46 | Sehancur-Hancurnya

21 4 0
                                    

Kamu yang membuatku percaya, bahwa seharusnya kamu tidak dipercaya.

•••

PAGI hari saat burung-burung bertengger dengan senang di dahan-dahan karena sudah kenyang mencari makan subuh-subuh sebelum menjelang pagi, Louis justru menghela napas berat di meja makan rumahnya.

Amunisi semangat Louis untuk menjalani hari, tidak ia duga harus digunakan saat itu juga.

"Pagi, sayang," sapa Diana ramah dengan senyum yang lebih cerah dari mentari. Tapi bukan itu masalahnya saat ini, melainkan laki-laki yang nampak gagah dengan pakaian formal khas yang akan menambah kesan maskulin untuknya.

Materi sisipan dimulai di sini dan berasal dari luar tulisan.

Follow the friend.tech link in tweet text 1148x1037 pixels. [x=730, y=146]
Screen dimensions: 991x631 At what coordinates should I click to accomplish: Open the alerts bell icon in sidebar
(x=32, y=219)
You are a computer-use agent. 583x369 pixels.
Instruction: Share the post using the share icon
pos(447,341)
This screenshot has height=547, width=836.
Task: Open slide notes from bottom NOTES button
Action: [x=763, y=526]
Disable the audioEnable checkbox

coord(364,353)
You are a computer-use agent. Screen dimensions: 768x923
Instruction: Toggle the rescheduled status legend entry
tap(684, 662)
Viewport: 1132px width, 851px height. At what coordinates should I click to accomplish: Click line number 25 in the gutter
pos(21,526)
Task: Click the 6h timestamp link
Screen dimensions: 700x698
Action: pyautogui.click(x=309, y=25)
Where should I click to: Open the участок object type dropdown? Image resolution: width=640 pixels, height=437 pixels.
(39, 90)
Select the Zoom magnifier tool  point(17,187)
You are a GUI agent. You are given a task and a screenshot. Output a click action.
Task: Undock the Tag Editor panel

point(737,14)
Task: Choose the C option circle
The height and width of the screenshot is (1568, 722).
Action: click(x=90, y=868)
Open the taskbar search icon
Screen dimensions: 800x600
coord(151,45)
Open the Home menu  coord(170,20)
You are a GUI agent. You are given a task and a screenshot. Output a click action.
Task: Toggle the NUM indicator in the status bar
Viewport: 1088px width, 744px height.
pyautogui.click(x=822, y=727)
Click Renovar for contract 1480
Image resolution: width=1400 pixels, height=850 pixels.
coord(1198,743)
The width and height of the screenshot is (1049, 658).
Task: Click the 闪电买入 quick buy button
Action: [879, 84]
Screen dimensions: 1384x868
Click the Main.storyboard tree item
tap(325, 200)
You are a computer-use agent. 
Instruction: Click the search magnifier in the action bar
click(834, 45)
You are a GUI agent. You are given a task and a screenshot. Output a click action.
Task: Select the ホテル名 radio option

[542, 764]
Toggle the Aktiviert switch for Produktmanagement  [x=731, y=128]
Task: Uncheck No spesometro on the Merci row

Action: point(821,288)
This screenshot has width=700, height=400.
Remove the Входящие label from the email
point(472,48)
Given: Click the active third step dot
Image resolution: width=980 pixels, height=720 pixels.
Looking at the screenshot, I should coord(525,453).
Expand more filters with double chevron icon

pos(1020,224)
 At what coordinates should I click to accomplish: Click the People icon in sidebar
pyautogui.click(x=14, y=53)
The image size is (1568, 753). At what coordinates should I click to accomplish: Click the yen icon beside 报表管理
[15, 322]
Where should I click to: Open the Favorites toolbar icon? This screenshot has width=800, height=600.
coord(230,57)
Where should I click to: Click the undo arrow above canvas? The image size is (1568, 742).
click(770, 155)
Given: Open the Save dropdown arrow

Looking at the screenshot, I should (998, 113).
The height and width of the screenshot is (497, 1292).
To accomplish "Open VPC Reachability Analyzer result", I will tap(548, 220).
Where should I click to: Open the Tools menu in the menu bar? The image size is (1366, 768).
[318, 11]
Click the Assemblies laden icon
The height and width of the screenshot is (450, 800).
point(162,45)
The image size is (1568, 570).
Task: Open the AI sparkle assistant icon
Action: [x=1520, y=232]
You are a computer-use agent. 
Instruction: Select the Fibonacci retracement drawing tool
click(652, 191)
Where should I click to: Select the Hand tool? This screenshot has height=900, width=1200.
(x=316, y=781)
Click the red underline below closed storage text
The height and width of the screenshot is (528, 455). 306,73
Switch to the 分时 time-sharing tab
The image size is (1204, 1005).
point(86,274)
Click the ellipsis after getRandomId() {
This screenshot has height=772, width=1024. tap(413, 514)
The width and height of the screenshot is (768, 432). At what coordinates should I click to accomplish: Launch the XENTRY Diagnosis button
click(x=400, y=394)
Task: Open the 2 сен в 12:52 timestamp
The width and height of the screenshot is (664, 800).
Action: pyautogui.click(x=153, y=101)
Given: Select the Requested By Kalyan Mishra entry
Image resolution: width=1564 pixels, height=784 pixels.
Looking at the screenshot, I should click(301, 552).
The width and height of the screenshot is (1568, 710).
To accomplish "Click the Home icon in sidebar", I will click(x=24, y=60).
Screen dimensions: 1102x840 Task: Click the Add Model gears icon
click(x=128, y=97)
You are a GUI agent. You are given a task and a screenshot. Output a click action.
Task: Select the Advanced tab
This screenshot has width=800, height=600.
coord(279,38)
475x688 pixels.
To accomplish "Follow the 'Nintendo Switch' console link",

Louis menjawab sapaan Bundanya alakadar, "pagi." Yang ia yakini, bahwa anak kecil sekalipun akan menyadari kalau jawaban itu dilakukan dengan susah payah dan napas tertahan.

Setelahnya, tidak ada lagi kalimat yang keluar dari mulut Louis. Hanya Diana yang terlihat begitu antusias bercerita dengan suaminya, sesekali ia akan menanyakan pendapat Louis seperti, "Iya, kan Louis?" dan laki-laki termuda di meja makan itu hanya mengangguk tanpa mengeluarkan sepatah kata lainnya sebagai penambah keterangan.

Sarapan pagi yang sebenarnya tidak sampai sepuluh menit terasa begitu lama bagi Louis. Biasanya laki-laki dewasa itu tidak pernah makan bersama mereka, harusnya begitu saja. Kenapa repot-repot mengatur jadwalnya yang sibuk itu untuk makan bersama segala.

"Sudah makannya?" tanya Diana sambil membereskan meja makan untuk dicuci piring kotornya.

"Sudah," kata Louis dengan tangannya mengangkat roti selai stroberinya, mengizinkan Diana mengambil piringnya. Wanita itu tersenyum setelahnya dan berlalu menuju dapur, meninggalkan Louis dengan Wisnu-ayahnya.

Seketika suasana terasa begitu mencekam.

Wisnu berdehem memecah keheningan. "Gimana hubungan kamu sama Gadis?" tanyanya yang membuat Louis tercengang.

Dari sekian banyak pertanyaan, kenapa ia begitu blak-blakan. Louis menghela napas kasar sebelum menyahut, "Padahal Ayah sendiri tau gimana keadaannya sekarang?"

"Maksud kamu?"

"Ayah kan yang ngatur semuanya, dari dulu bukannya selalu begitu? Kita gak punya pembahasan antara ayah dan anak karena sejak dulu ayah sudah mengatur semuanya."

"Louis, kamu-"

Tanpa mendengar kelanjutan dari perkataan ayahnya, Louis kembali melanjutkan. "Padahal sebelumnya aku bahagia banget karena Gadis, gak ku sangka kalau hubunganku pun di atur sama ayah." Ia berdiri, mendadak merasa marah pada keadaan.

"Aku kecewa sama ayah," ucapnya terakhir kemudian beranjak dari meja makan.

Baru beberapa langkah ia pergi meninggalkan ayahnya, Wisnu menghentikannya dengan kalimat yang sebelumnya tak pernah Louis duga akan ia dengar dari ayahnya.

"Ayah tidak tahu apa yang membuat kamu marah, tapi kalau kamu merasa harga dirimu tergores, jadi laki-laki yang bisa berdiri sendiri. Dengan begitu, ayah juga akan abai dengan kehidupanmu."

Wisnu berdiri, menghampiri Louis. Ia buka telapak tangan putranya dan memberikan handphone Louis yang tertinggal. Dari sana, muncul pesan dari Gadis yang mengatakan kalau dia ingin bertemu Louis.

"Mengenai Gadis, kamu yakin dia baik-baik aja?"

Sebuah pertanyaan yang juga selalu Louis tanyakan di kepalanya. Dan pernyataan ayahnya selanjutnya adalah apa yang ingin Louis katakan bohong, tapi ayahnya bukan orang yang pintar berbohong jika sambil menatap mata lawan bicaranya.